*EXERCISE GOAL*:
The data below contains pictures, which are to be skipped; the lines starting at the line with "You are a GUI" and ending at the line with "600x394 pixels." are to be output exactly, both ends included.

*ENTRIES PROVIDED*:
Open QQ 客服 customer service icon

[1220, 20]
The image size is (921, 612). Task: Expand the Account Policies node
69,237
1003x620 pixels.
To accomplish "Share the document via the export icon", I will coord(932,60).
---
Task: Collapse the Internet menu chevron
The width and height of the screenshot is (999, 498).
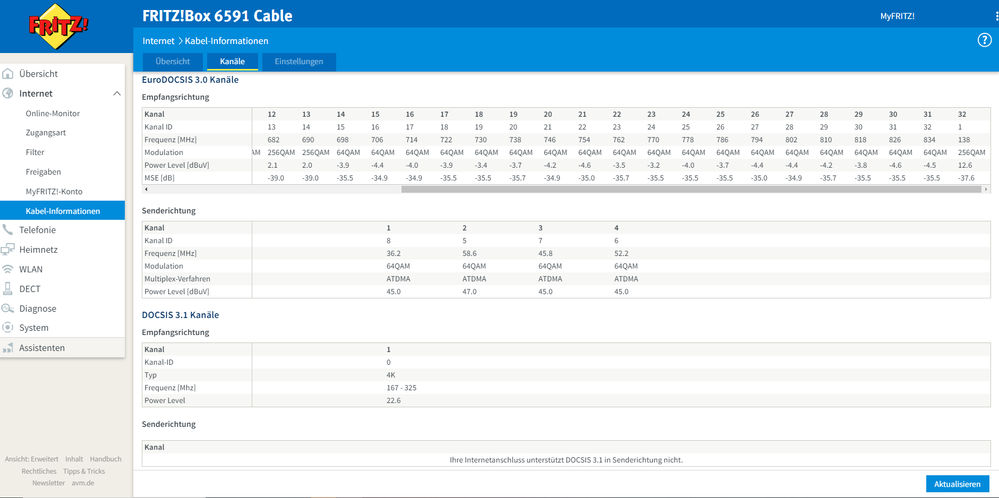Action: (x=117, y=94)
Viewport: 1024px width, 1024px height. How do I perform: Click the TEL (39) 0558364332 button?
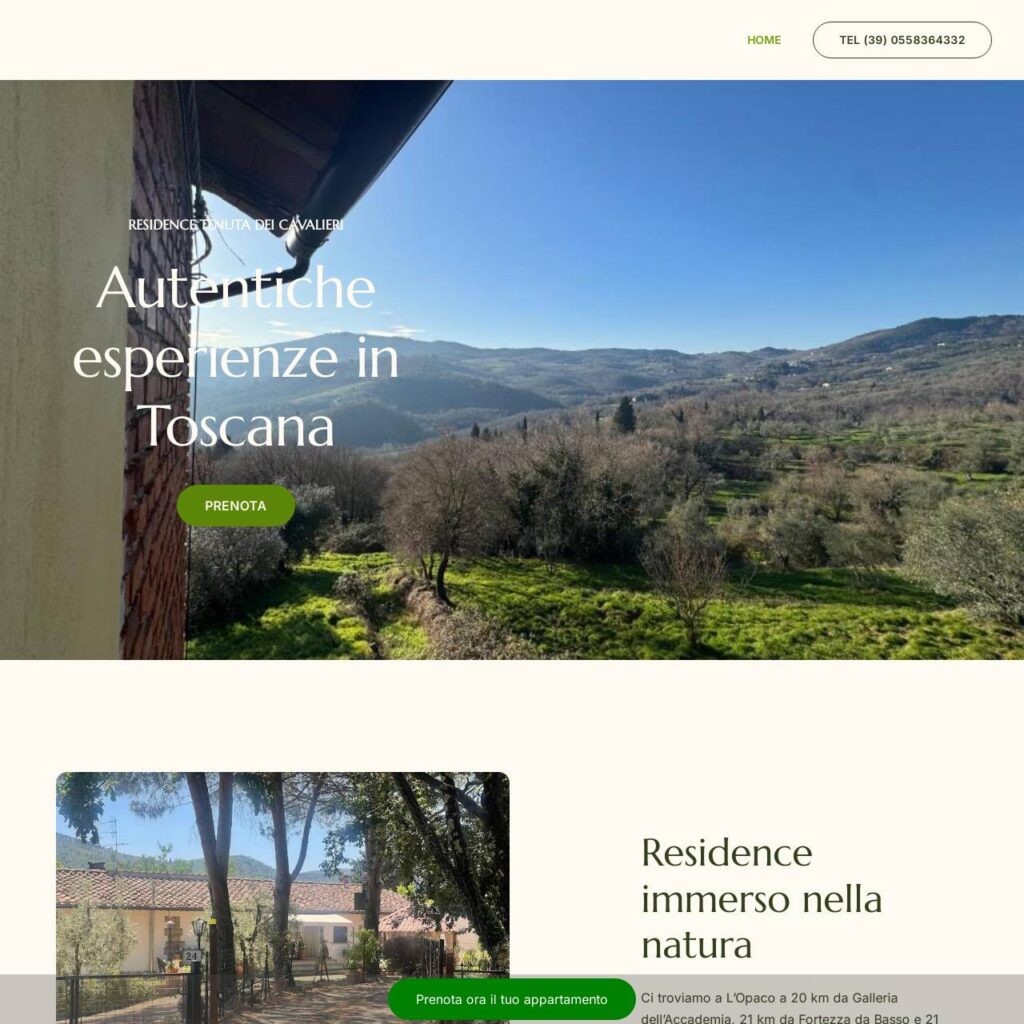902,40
--
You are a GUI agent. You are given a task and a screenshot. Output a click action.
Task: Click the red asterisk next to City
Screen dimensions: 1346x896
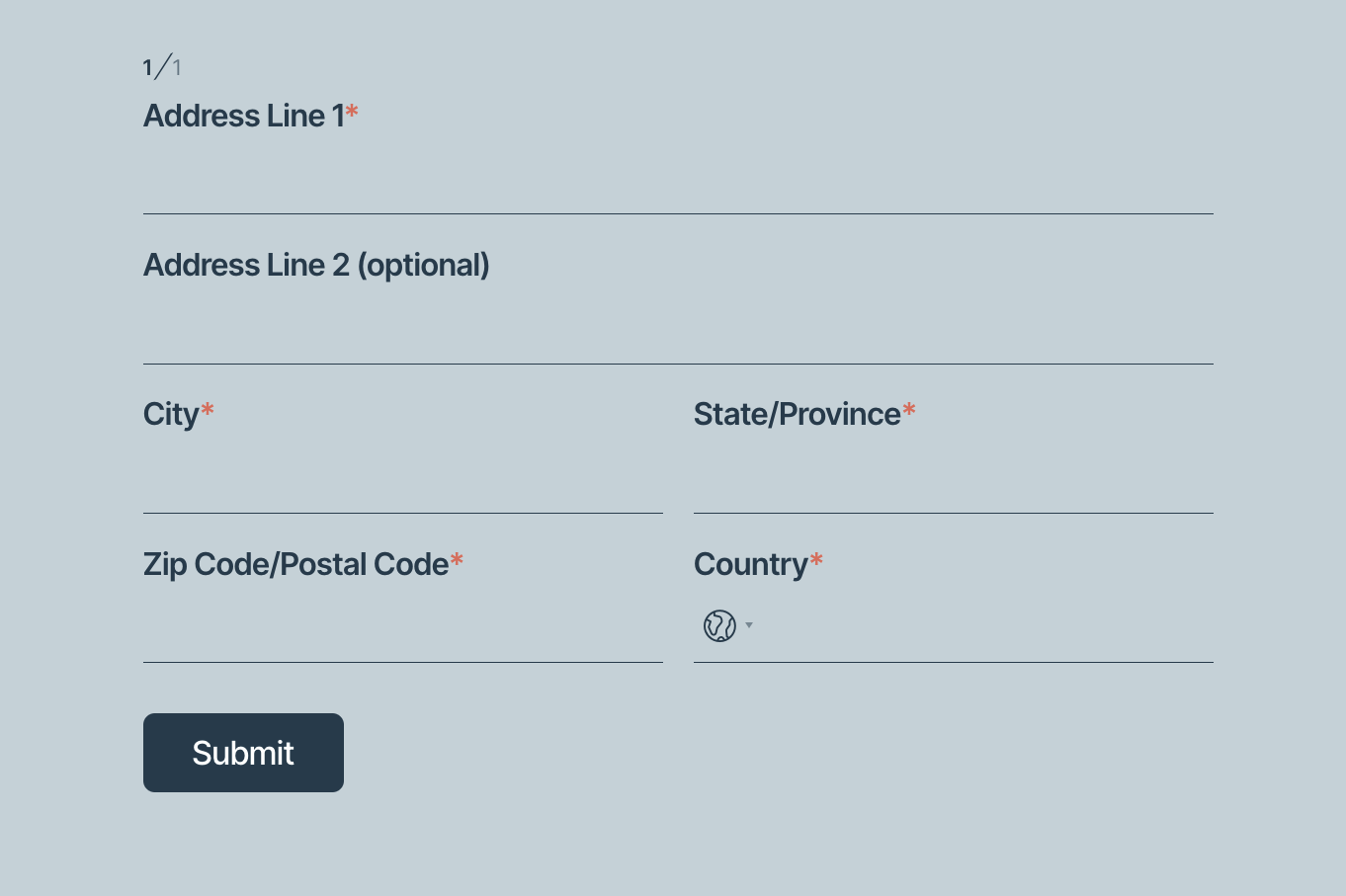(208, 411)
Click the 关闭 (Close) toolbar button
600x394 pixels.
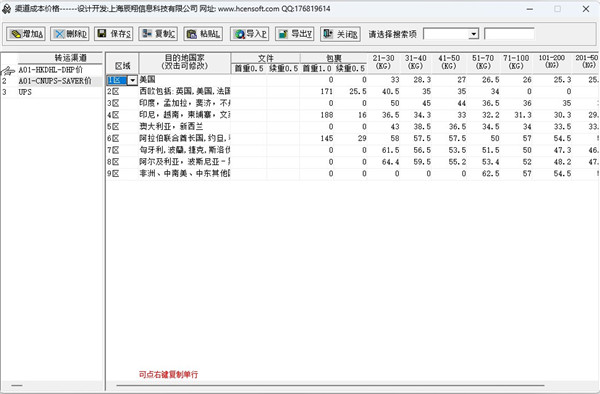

*YOUR SOLUTION*:
You are a GUI agent. You are given a task and a screenshot. Output a click action.
Task: Click the red asterisk next to City
Screen dimensions: 1346x896
(208, 411)
Click the 关闭 (Close) toolbar button
600x394 pixels.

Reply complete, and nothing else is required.